AVAILABLE DATA:
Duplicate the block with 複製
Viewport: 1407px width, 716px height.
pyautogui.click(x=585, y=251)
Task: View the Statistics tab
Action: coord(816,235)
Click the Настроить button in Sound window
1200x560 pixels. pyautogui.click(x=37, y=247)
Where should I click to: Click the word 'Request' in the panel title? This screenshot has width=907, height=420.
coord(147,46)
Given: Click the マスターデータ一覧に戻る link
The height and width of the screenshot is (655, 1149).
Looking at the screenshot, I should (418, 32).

==

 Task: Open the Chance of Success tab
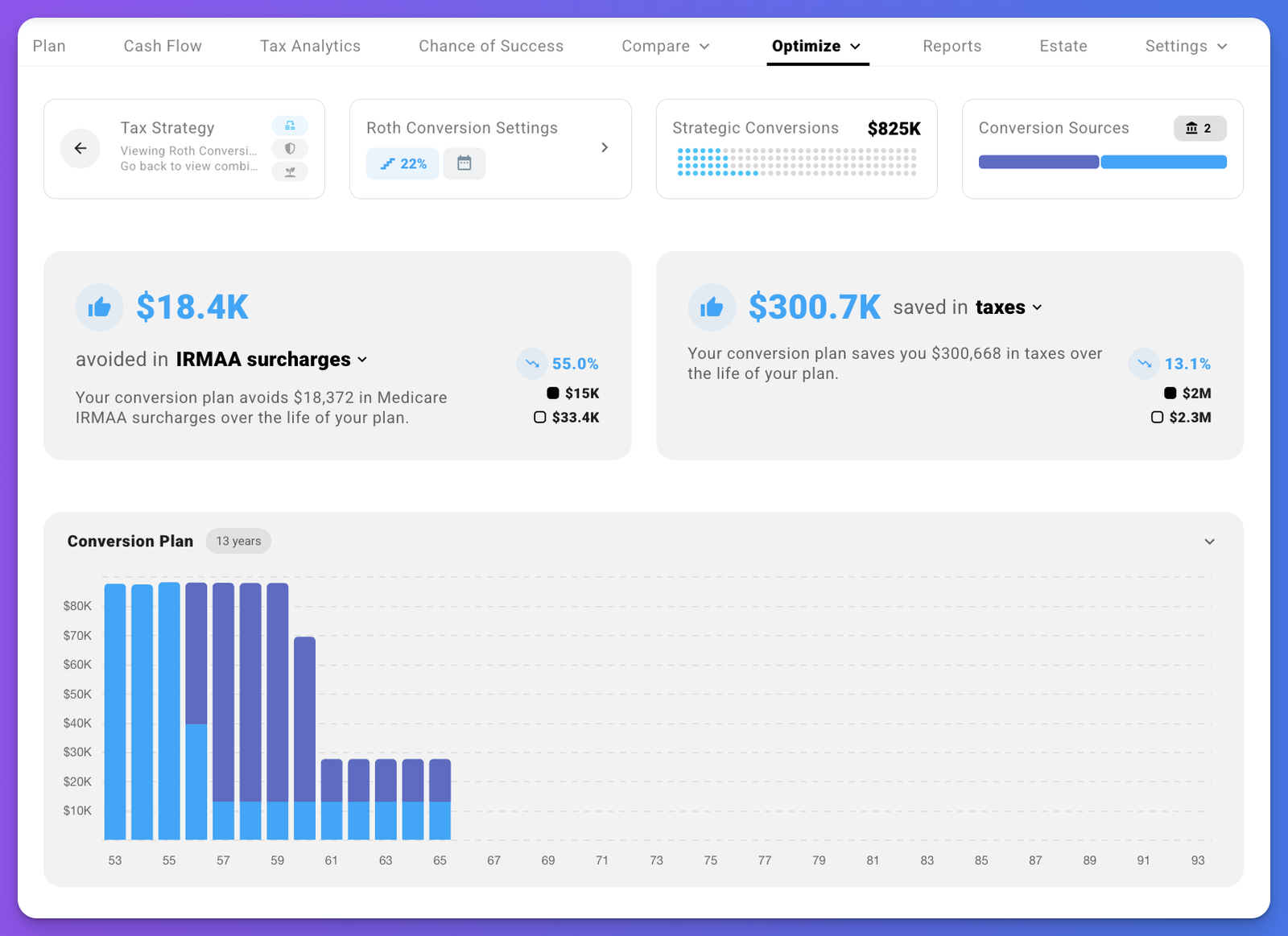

--

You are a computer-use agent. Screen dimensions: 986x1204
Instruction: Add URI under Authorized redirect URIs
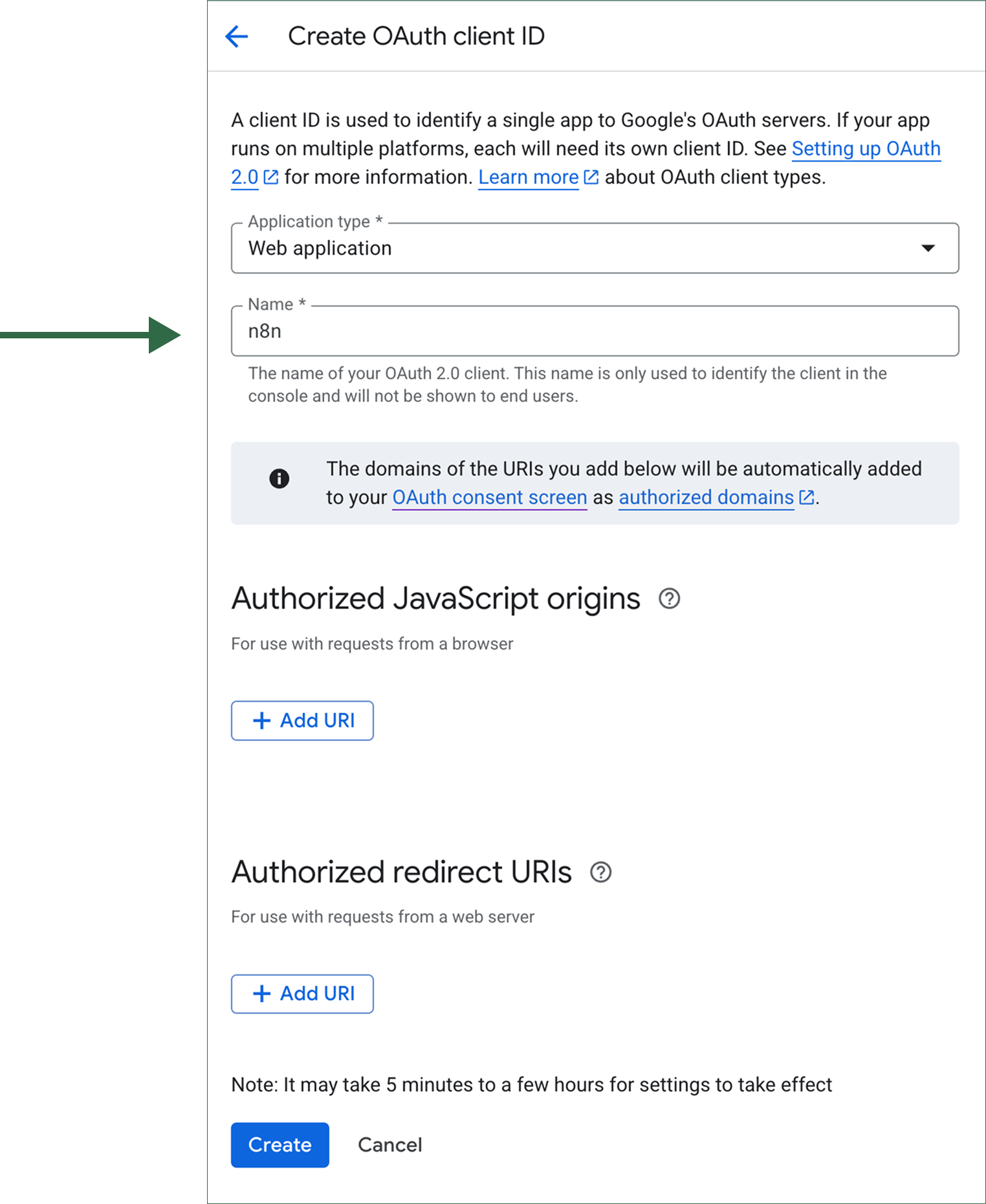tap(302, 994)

EXERCISE DIRECTIONS:
Reproduce verbatim only the segment of the listing bounded by the line containing "Viewport: 1407px width, 716px height." and the line containing "Given: Click the マスターデータ一覧に戻る link", with both boundary lines included.

SOLUTION:
Viewport: 1407px width, 716px height.
pyautogui.click(x=585, y=251)
Task: View the Statistics tab
Action: coord(816,235)
Click the Настроить button in Sound window
1200x560 pixels. pyautogui.click(x=37, y=247)
Where should I click to: Click the word 'Request' in the panel title? This screenshot has width=907, height=420.
coord(147,46)
Given: Click the マスターデータ一覧に戻る link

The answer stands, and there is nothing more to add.